=== Section Start ===

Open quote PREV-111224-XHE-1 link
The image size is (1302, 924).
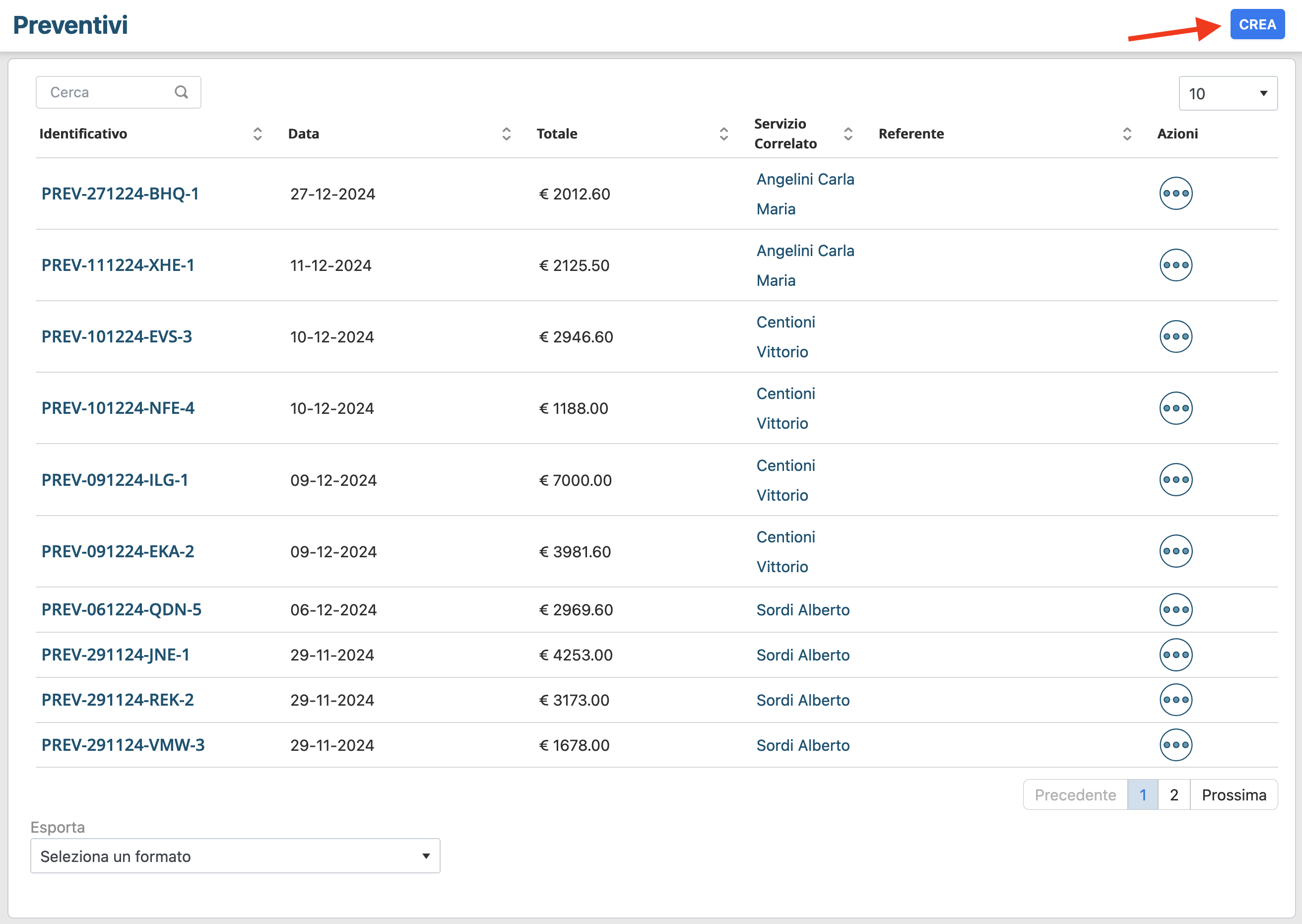tap(118, 265)
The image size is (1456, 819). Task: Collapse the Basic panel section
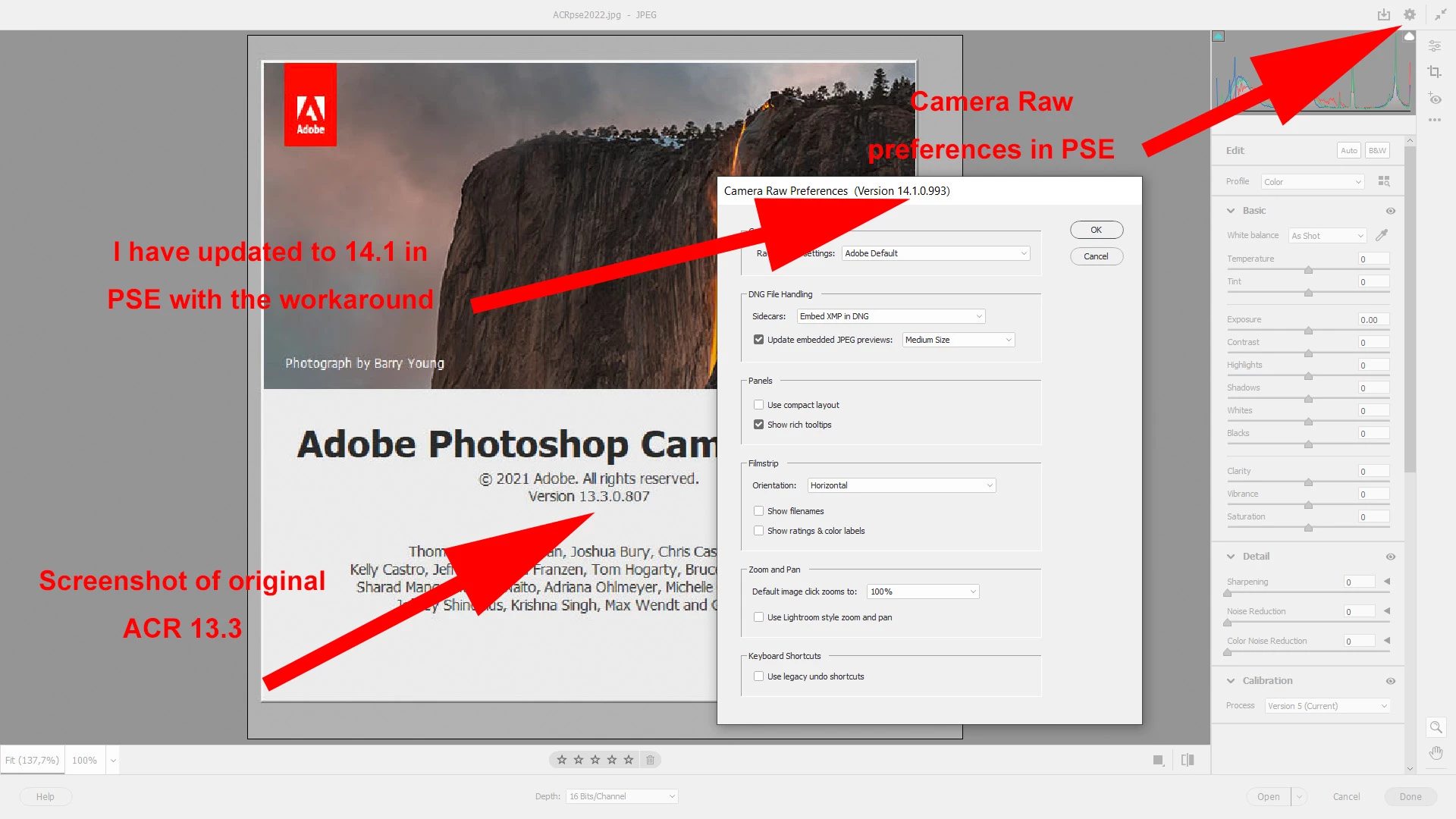(1231, 211)
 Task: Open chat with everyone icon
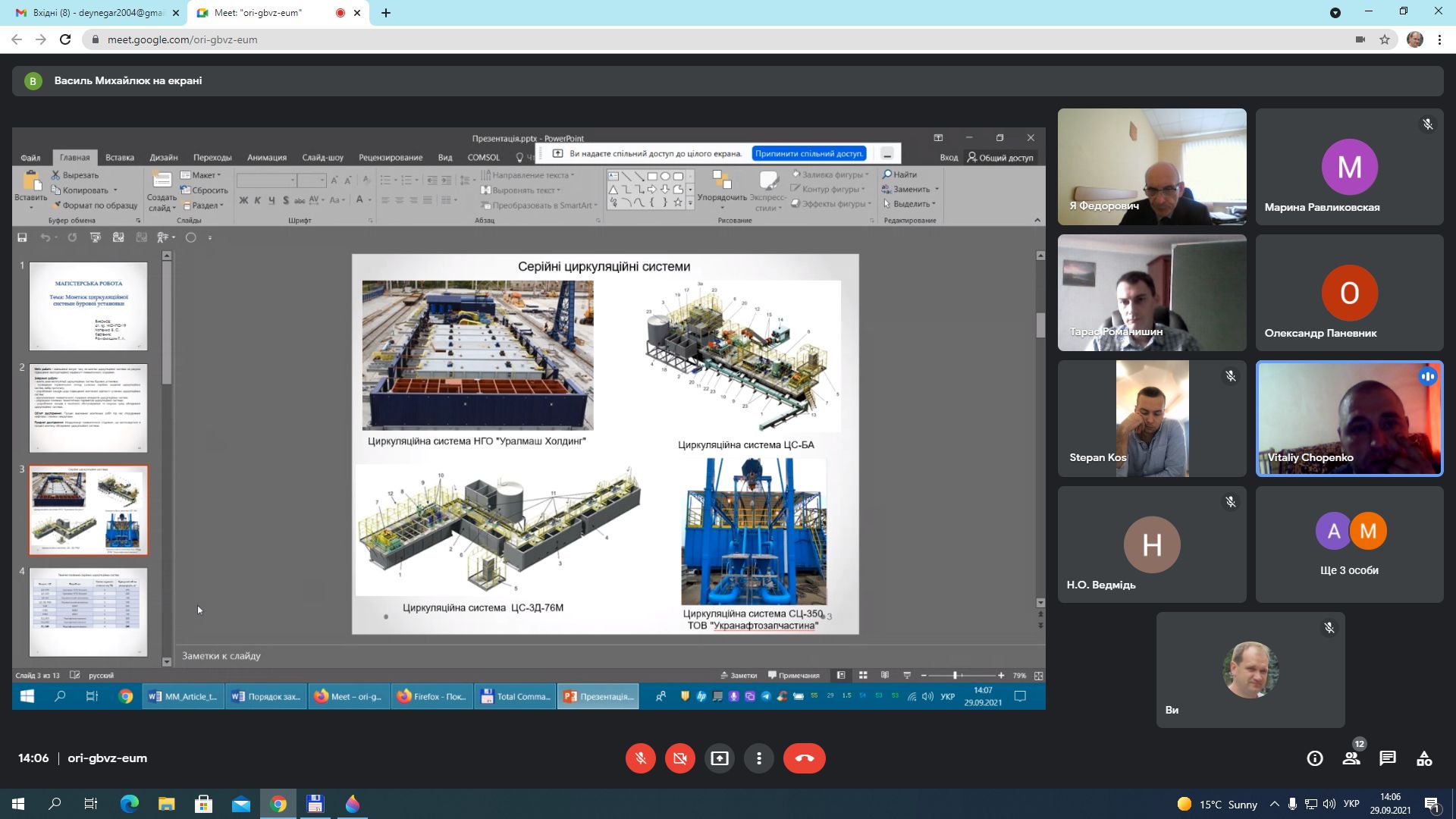pos(1388,758)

=== Section End ===

* _Assignment_
Starting at the line that holds "The image size is (1302, 924).", repeat every line through the end of the listing exactly as written, skipping any picture.

* _Completed task_
The image size is (1302, 924).
tap(118, 265)
The image size is (1456, 819). Task: Collapse the Basic panel section
(1231, 211)
 Task: Open chat with everyone icon
pos(1388,758)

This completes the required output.